A tomb in the ancient Maya city of Copán, in Honduras, holds the skeleton of a young woman who was cross-legged, surrounded by large animals. The bones of two deer and a crocodile lay alongside her. And most impressive: A complete puma skeleton was also found in the tomb, apparently slaughtered as part of the burial ritual. They'd all been there since the year A.D. 435, early in Maya history.

Now, researchers say the puma skeleton may have been domesticated, according to a paper published today (Sept. 12) in the journal PLOS One that describes the cross-legged woman's tomb. That ancient puma was part of a vast scheme of big-cat domestication, the researchers wrote.

"Encoded into the bones of jaguars and pumas at the Maya site of Copán was evidence of both captivity and of expansive trade networks," Nawa Sugiyama, an archaeologist at George Mason University in Virginia, and lead author of the study, said in a statement.

It's not uncommon for archaeologists to find the remains of big cats and other animals in Mesoamerican cities. At one site alongside a sacrificial altar in Copán, there were so many mixed-up remains of big cats, packed so tightly, that excavators took to calling them "jaguar stew," the researchers wrote in the study.
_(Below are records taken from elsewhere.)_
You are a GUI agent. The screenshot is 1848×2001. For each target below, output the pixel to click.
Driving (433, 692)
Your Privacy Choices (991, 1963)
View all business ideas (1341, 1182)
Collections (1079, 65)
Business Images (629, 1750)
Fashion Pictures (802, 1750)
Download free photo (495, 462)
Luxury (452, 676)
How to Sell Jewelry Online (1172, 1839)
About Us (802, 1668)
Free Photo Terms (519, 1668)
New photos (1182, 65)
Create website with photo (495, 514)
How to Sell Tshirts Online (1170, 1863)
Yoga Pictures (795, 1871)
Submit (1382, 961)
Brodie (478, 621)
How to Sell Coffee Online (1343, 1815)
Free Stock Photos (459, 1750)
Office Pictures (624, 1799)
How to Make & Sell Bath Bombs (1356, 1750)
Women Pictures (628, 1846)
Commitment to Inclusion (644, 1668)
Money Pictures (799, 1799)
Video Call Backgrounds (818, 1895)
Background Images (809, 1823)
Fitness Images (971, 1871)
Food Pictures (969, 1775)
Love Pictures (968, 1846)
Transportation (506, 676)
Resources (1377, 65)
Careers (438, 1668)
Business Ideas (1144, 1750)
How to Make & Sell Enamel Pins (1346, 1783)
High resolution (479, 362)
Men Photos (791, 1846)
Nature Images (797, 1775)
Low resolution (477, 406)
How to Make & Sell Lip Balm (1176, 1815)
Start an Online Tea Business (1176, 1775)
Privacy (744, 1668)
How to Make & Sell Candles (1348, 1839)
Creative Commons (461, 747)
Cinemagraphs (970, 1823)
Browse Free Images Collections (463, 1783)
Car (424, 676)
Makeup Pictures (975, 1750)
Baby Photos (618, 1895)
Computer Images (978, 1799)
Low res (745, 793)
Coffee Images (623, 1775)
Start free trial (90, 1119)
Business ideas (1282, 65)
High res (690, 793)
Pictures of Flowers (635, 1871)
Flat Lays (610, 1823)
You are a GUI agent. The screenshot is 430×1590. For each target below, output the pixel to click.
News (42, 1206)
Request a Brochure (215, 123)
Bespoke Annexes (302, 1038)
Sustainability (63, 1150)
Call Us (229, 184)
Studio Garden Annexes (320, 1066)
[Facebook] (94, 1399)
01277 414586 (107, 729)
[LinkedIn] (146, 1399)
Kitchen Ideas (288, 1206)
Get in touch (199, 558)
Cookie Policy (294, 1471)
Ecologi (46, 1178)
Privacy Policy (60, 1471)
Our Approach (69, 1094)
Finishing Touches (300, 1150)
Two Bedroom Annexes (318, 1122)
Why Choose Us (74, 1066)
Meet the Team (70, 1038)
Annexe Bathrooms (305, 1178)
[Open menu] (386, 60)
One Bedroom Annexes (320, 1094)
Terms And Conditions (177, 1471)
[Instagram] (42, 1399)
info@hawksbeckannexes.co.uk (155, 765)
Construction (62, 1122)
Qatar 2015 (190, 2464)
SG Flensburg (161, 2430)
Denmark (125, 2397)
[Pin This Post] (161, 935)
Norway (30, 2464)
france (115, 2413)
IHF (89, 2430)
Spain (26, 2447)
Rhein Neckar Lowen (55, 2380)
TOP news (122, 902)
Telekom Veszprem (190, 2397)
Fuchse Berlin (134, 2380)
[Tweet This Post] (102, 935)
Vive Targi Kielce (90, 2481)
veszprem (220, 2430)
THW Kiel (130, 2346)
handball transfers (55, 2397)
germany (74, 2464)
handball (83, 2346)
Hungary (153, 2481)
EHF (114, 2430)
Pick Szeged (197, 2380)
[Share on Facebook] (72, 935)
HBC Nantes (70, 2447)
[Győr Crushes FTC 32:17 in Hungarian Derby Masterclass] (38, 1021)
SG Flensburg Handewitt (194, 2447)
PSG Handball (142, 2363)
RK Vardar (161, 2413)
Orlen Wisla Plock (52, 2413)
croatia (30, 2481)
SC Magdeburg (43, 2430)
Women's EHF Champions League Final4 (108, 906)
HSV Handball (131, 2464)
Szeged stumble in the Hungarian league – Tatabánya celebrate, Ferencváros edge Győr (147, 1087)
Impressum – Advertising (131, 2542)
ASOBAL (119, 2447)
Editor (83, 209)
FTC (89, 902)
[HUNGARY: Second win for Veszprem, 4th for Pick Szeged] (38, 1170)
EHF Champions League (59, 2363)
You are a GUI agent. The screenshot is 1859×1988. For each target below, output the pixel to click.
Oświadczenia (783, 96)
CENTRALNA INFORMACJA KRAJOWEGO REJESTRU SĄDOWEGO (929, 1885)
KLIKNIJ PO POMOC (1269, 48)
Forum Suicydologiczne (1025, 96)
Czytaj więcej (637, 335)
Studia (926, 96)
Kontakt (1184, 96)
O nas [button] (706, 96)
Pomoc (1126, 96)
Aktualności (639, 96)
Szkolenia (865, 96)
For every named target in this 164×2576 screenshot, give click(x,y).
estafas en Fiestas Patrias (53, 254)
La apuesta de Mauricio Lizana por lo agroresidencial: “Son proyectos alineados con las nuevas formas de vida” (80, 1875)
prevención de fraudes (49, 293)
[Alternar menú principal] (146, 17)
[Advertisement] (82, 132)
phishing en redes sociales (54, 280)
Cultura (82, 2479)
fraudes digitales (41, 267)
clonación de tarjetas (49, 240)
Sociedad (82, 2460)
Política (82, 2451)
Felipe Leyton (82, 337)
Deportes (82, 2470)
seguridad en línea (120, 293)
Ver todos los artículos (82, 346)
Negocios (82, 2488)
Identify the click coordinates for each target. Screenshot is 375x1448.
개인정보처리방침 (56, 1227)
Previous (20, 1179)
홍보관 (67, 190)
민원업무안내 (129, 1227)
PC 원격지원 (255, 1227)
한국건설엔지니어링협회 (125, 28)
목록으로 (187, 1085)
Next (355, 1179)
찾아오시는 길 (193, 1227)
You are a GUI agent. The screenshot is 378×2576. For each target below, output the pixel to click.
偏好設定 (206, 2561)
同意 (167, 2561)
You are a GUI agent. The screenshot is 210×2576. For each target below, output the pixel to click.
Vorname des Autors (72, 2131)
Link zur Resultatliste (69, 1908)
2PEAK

But those animals, buried as part of rituals performed in the city, have revealed new insights about life in Copán. Though people living in the Americas in that period were known to only have domesticated dogs and turkeys, chemical analysis of the big cats and other animals found in the city reveal that they, too, were kept and raised in captivity, and not merely hunted from local game grounds. [Prince's Tomb: Images from a Mayan Excavation]

The first evidence of large captive animal populations at Copán, the researchers wrote, is that the surrounding wilderness simply wasn't big or rich enough to support all the big cats found in these sites. And careful analysis of the bones suggests that at least some of the animals weren't living in the wild at all — meaning that early Mesoamericans kept and traded big cats and other animals far earlier than archaeologists realized.

Animals including jaguars and pumas, but also deer and birds, were likely kept in pens and traded around the Copán valley, the researchers found. That means there was a significant animal trade in South American more than 1,000 years before Moctezuma, ruler of Technochitlan, kept a famous zoo of sacrificial animals.

The evidence for domestication was revealed in the bones of the jaguar, puma and other felids found around Copán, which were often were rich in C4, a carbon-containing molecule common in agricultural plants like maize, but not wild plants. That means those big cats were likely eating captive prey fed human food — meaning they themselves were likely kept in captivity, the researchers wrote. However, other bones found at the same site were rich in C3, a molecule common in wild plants in the region, suggesting they ate a wild diet. That means, the researchers wrote, that the people of Copán likely kept big cats in captivity and slaughtered them. But they would supplement those slaughters with cats killed in wild hunts.

Studies of pelts, deer and other animal remains found around Copán also revealed oxygen isotopes, or versions of oxygen with different numbers of neutrons, that probably didn't come from the local area. Likely, the researchers wrote, the people of Copán were keeping not just big cats in captivity but a whole range of animals, and trading their furs, skins and other byproducts far and wide.